Le ministre de la Défense américain, Pete Hegseth, a annoncé le 2 avril le limogeage du général Randy George, chef d’état-major de l’armée de terre. Cette décision controversée est intervenue alors que les États-Unis sont engagés dans un conflit majeur au Moyen-Orient, ce qui a suscité de vives inquiétudes au sein des médias, notamment Politico.

Le général George, reconnu pour son rôle dans la guerre d’Afghanistan, était proche de Lloyd Austin, le premier ministre de la Défense d’origine africano-américaine, nommé sous l’administration Biden. Cette rupture de confiance est d'autant plus troublante que des tensions subsistent autour de la question de la diversité dans l'armée américaine, comme l’indique The New York Times.

“Un coup dur pour l’armée”

Ce limogeage fait suite à des conflits antérieurs entre Hegseth et George, en particulier concernant la promotion de quatre officiers de l’armée de terre, dont deux étaient des femmes et deux, des officiers noirs. Hegseth avait choisi de ne pas les inclure dans les nominations pour des grades supérieurs, une décision qui a suscité des questions sur un potentiel biais lié à l’origine ethnique ou au genre, souligne The New York Times. Ces tensions pourraient aggraver le moral des troupes alors que l'armée traverse une période délicate.
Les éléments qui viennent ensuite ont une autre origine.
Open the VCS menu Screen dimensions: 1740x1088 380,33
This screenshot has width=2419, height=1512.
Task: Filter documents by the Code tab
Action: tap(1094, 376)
La réaction au Pentagone a été d’une hostilité marquée : de hauts responsables ont évoqué un "coup dur" pour une institution qui a déjà vu plusieurs officiers expérimentés écartés de leurs fonctions. En remplaçant le général George par le général Christopher LaNeve, proche de Hegseth, cette décision semble s'inscrire dans une stratégie visant à imposer un leadership plus aligné sur ses convictions, selon des sources militaires.